> YOUR INSTRUCTIONS
Hand back, word for word, the lines from the one containing "Task: Click the TCP dip near 189 seconds" to the end of the records, both included, and leave out pictures.

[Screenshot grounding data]
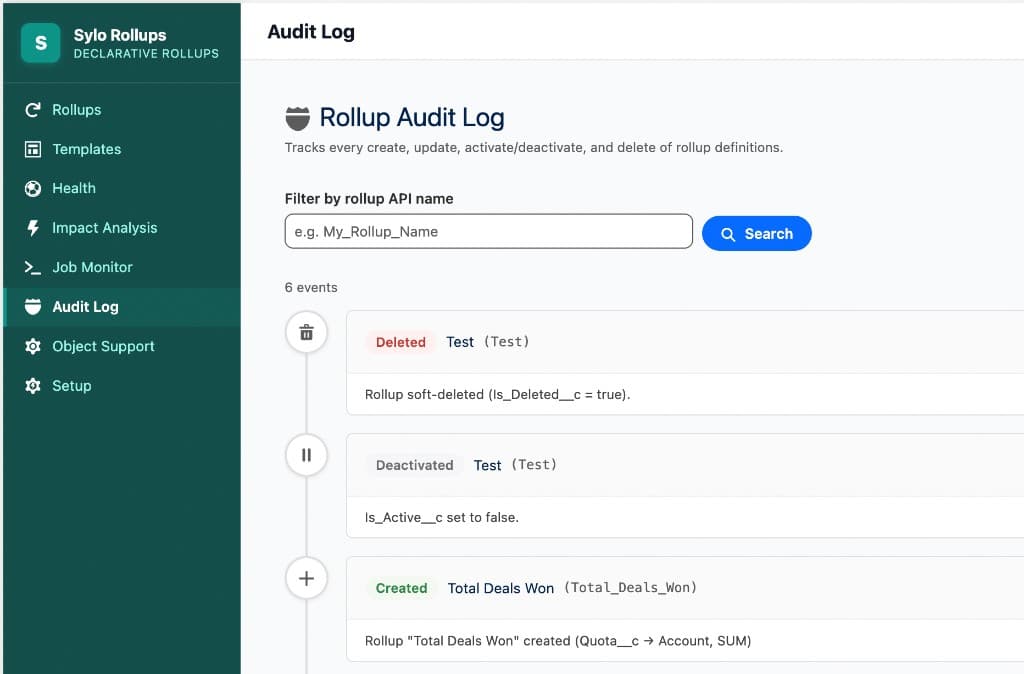Open the Setup section
This screenshot has width=1024, height=674.
[71, 385]

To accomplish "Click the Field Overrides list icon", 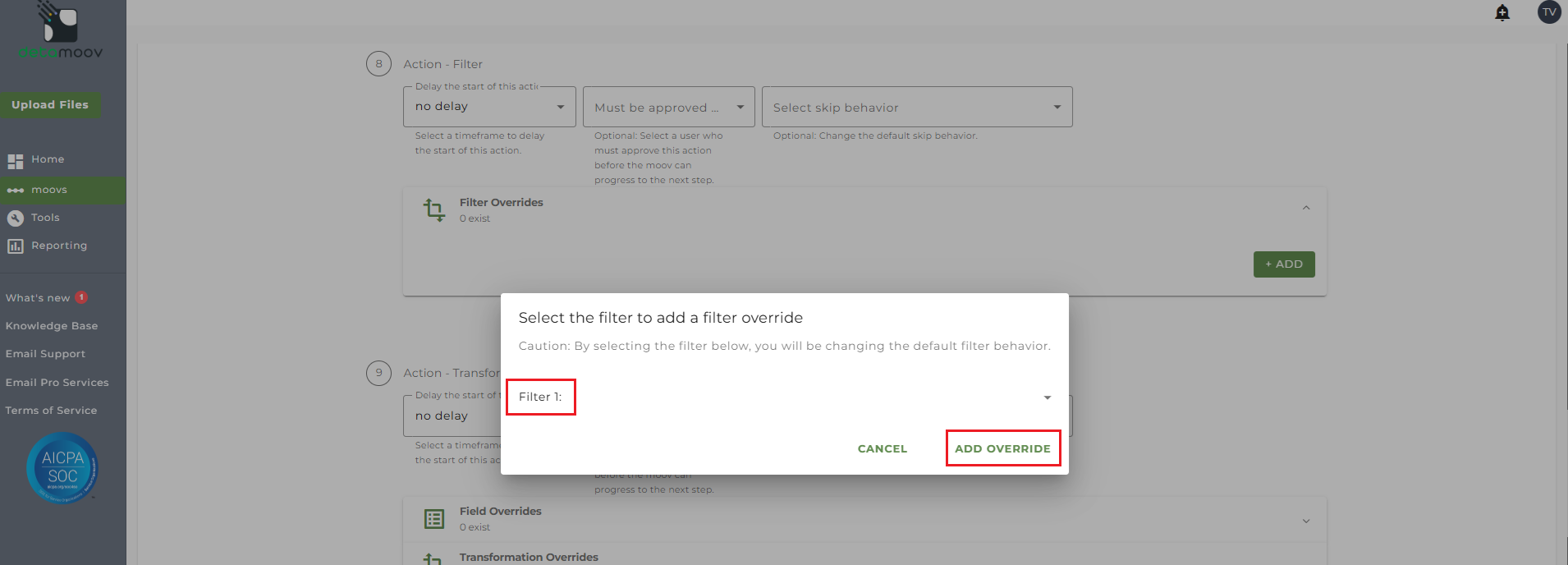I will pyautogui.click(x=434, y=519).
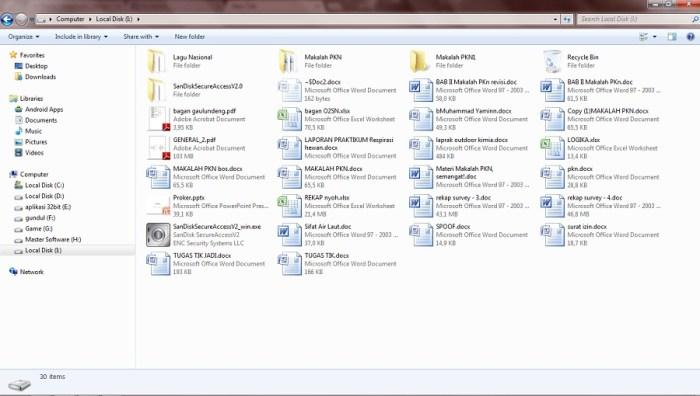Screen dimensions: 700x396
Task: Select the LOGIKA.xlsx Excel icon
Action: point(553,148)
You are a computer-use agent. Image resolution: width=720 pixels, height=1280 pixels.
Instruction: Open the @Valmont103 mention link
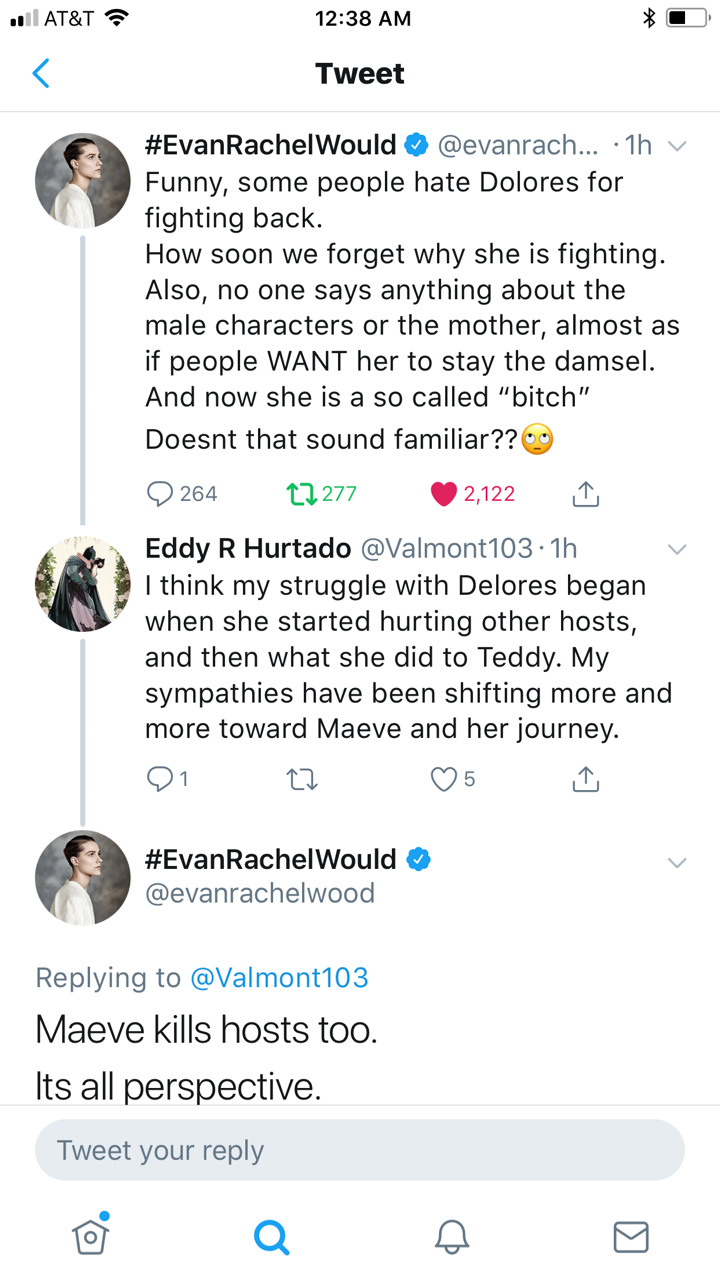point(278,977)
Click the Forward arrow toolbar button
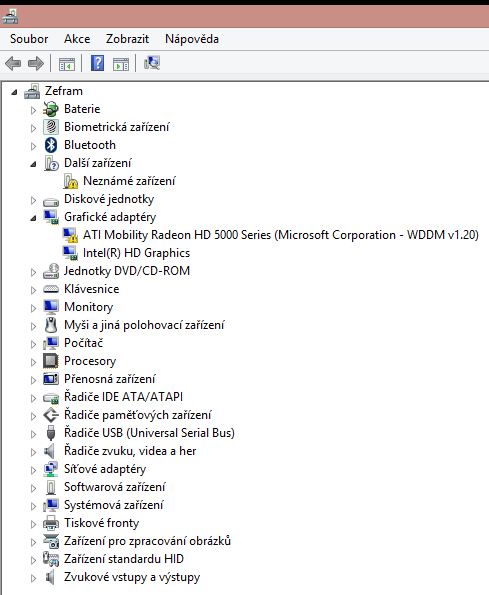 point(36,63)
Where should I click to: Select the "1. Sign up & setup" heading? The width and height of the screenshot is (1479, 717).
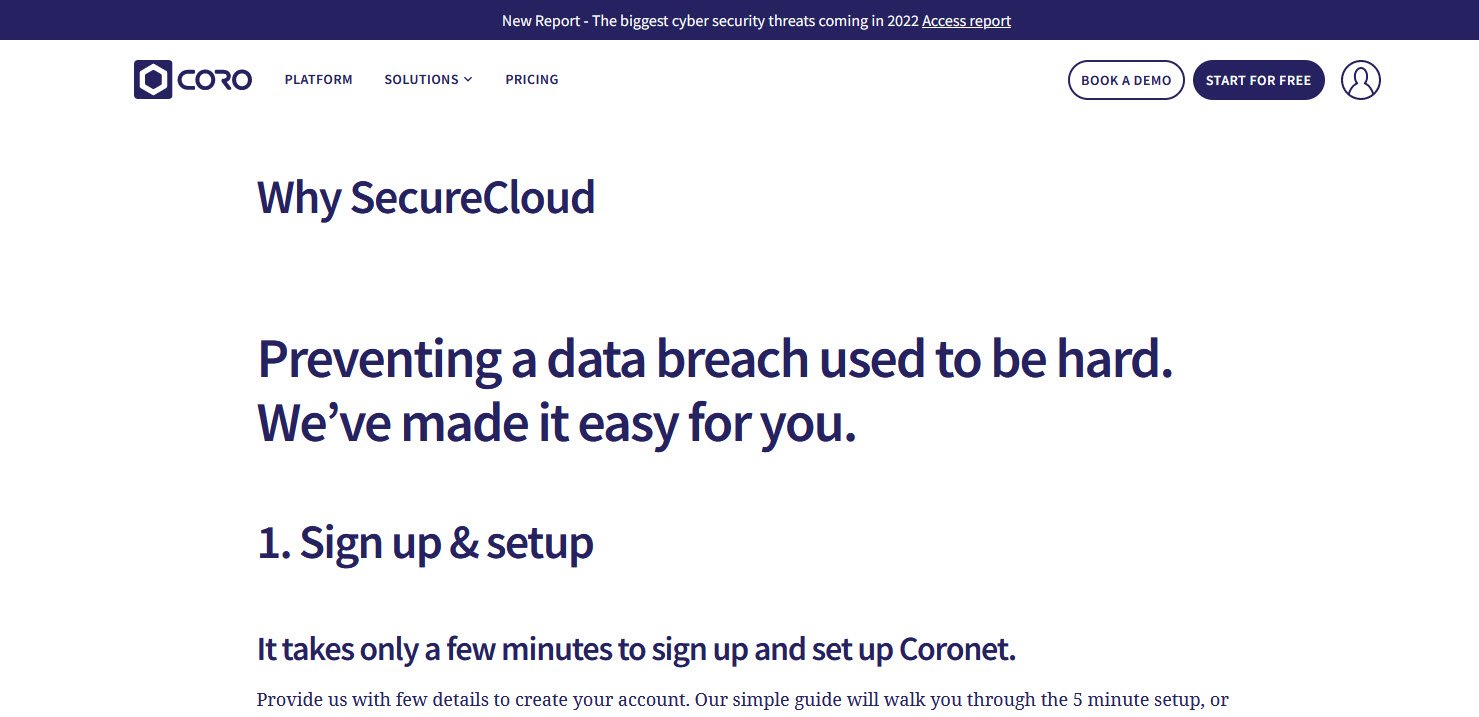(x=425, y=542)
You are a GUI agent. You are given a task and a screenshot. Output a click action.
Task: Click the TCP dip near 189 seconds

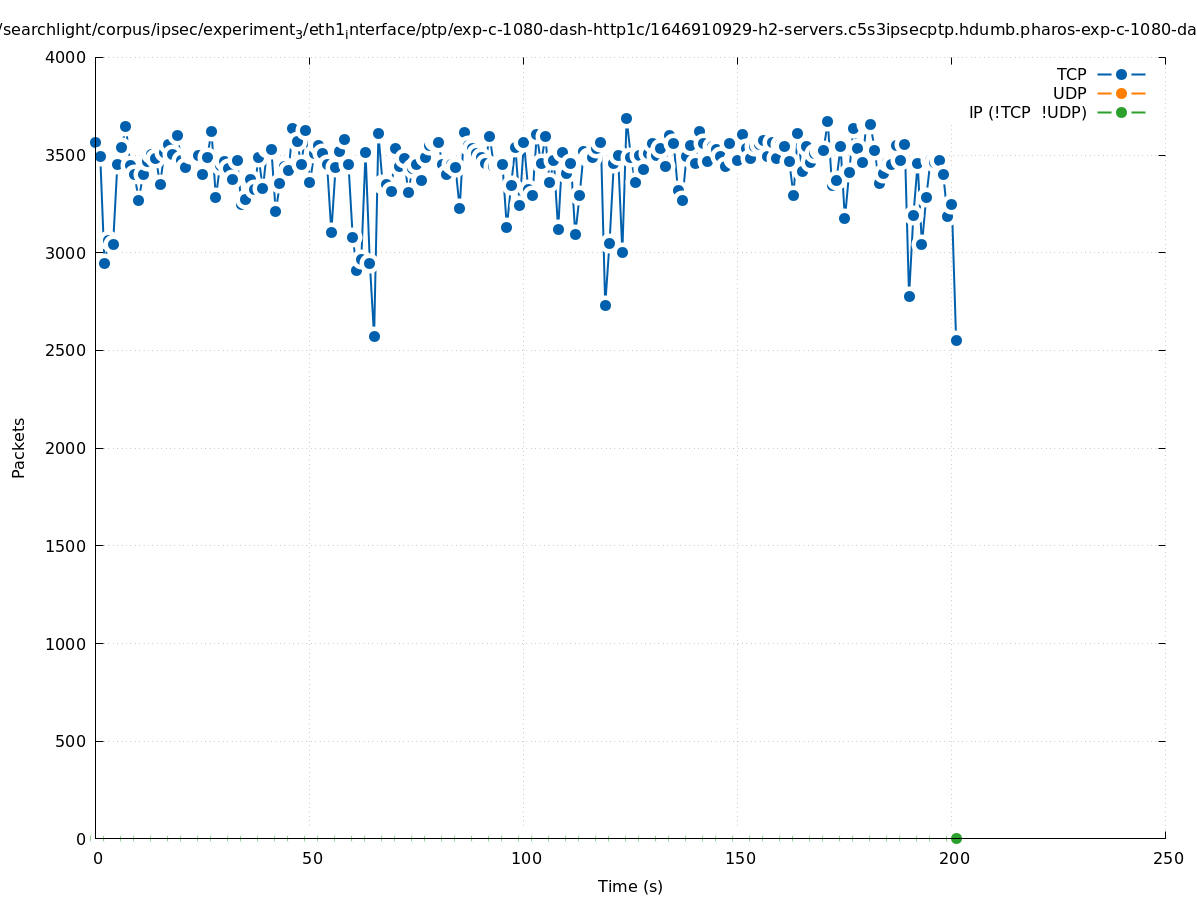(x=909, y=296)
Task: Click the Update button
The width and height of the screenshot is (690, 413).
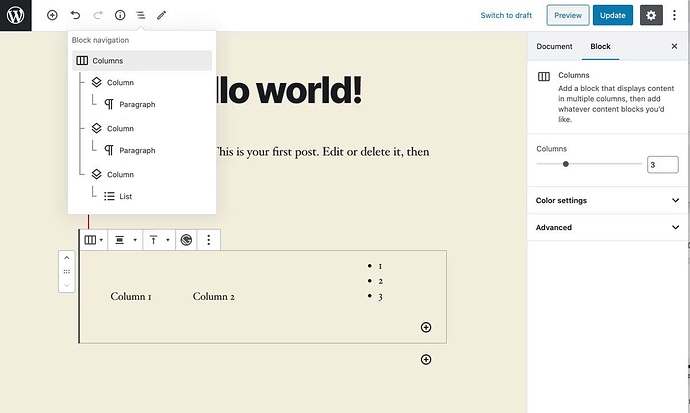Action: (x=612, y=15)
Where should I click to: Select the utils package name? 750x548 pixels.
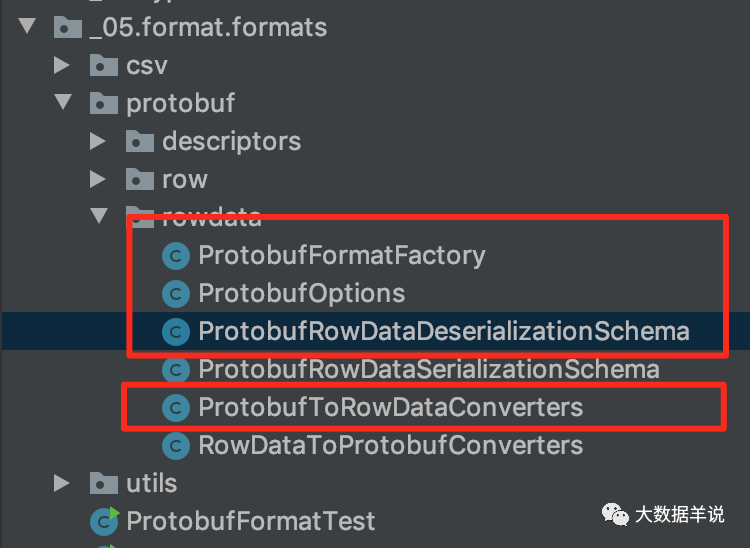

> ANSWER FOR THE TASK
Task: Click the TCP dip near 189 seconds

(x=909, y=296)
Task: Click the Update button
The width and height of the screenshot is (690, 413).
Action: (x=612, y=15)
Where should I click to: Select the utils package name? 750x548 pixels.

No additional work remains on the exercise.